> _Brief_: From the data, copy out every line in which the word "tweet" appears.

> _Records for this exercise_:

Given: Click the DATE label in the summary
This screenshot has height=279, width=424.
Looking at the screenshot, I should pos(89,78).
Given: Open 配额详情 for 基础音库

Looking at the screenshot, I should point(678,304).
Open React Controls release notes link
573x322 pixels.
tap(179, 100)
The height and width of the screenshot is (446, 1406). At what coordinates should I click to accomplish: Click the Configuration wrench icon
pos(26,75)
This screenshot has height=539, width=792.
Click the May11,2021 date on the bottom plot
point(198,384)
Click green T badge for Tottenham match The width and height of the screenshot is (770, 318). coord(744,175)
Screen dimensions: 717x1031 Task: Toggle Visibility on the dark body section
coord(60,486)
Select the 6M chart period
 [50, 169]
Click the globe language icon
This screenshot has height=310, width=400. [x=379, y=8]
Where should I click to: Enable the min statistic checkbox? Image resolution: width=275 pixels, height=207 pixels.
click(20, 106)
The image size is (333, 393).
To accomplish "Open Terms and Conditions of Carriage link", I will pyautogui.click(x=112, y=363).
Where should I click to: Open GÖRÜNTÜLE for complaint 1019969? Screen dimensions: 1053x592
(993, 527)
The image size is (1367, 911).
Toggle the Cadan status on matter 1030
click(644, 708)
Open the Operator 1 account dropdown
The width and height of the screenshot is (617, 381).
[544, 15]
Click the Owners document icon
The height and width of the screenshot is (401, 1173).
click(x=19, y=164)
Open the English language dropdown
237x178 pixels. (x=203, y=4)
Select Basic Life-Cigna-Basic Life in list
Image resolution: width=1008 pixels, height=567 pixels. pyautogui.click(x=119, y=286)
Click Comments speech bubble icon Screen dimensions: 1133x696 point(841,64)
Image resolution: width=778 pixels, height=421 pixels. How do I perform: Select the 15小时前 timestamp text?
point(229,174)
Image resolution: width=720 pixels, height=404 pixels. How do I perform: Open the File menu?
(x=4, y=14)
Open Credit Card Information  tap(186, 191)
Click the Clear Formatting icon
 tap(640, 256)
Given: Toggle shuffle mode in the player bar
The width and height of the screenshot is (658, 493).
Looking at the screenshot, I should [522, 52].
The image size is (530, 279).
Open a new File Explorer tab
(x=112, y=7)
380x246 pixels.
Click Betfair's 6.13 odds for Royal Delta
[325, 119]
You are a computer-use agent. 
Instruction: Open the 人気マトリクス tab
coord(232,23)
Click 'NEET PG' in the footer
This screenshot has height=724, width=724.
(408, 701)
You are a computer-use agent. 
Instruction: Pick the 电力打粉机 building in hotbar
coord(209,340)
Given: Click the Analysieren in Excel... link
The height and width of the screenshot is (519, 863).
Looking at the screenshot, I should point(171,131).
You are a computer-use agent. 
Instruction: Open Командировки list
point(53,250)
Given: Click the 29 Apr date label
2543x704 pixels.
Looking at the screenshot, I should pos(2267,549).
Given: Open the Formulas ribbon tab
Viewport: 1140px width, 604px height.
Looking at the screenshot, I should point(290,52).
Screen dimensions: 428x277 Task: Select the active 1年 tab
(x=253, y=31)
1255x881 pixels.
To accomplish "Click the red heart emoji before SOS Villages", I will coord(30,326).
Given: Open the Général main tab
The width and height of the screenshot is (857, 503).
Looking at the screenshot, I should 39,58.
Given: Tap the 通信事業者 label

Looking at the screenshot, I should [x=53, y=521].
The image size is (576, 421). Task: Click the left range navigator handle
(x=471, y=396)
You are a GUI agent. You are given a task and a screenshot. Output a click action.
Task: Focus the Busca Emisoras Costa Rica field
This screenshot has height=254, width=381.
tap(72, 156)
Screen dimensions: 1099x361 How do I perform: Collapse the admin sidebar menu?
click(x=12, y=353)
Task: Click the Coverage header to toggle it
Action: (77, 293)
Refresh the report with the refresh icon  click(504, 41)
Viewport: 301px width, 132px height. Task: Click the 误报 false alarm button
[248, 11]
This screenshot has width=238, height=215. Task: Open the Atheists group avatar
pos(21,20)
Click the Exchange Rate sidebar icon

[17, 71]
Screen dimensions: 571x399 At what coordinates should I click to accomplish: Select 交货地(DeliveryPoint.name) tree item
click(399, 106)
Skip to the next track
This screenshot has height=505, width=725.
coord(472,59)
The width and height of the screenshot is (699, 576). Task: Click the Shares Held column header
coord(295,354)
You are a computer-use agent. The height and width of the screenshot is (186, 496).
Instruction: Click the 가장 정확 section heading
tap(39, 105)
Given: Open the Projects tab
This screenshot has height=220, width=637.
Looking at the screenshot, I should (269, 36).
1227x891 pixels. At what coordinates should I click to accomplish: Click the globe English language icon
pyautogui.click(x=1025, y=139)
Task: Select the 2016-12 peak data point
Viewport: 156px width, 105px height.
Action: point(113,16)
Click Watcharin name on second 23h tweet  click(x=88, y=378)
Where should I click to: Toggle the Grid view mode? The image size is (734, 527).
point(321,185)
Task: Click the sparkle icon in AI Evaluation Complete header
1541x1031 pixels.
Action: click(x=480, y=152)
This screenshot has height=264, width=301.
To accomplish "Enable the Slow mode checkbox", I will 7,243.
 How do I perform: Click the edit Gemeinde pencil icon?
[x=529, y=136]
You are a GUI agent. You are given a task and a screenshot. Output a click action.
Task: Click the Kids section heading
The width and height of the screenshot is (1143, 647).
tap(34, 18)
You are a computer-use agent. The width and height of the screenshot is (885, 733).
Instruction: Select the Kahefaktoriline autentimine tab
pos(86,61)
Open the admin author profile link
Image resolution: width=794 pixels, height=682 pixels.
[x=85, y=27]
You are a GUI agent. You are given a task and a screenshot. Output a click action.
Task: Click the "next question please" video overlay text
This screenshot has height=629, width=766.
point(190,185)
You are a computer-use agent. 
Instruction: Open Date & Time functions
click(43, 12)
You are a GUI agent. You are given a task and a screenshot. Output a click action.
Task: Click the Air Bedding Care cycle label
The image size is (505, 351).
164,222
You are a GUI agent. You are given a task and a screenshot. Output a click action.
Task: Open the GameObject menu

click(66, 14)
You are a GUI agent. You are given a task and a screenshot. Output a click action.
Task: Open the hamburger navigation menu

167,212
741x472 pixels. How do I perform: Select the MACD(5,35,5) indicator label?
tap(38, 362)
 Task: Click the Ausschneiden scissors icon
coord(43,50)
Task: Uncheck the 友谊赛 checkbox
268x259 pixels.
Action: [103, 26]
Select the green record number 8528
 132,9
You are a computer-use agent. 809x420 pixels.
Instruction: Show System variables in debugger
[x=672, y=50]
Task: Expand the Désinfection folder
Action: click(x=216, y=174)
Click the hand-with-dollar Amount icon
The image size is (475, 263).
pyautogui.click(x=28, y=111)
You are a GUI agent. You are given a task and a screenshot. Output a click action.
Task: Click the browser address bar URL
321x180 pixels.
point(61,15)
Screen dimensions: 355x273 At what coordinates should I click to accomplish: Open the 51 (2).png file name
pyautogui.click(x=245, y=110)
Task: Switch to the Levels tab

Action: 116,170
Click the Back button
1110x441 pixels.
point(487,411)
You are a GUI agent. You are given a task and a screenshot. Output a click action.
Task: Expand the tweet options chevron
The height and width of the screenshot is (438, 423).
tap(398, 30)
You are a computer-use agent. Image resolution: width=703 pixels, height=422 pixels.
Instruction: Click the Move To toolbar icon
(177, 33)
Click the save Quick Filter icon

> _Result for this task_:
Click Watcharin name on second 23h tweet  click(x=88, y=378)
Task: Expand the tweet options chevron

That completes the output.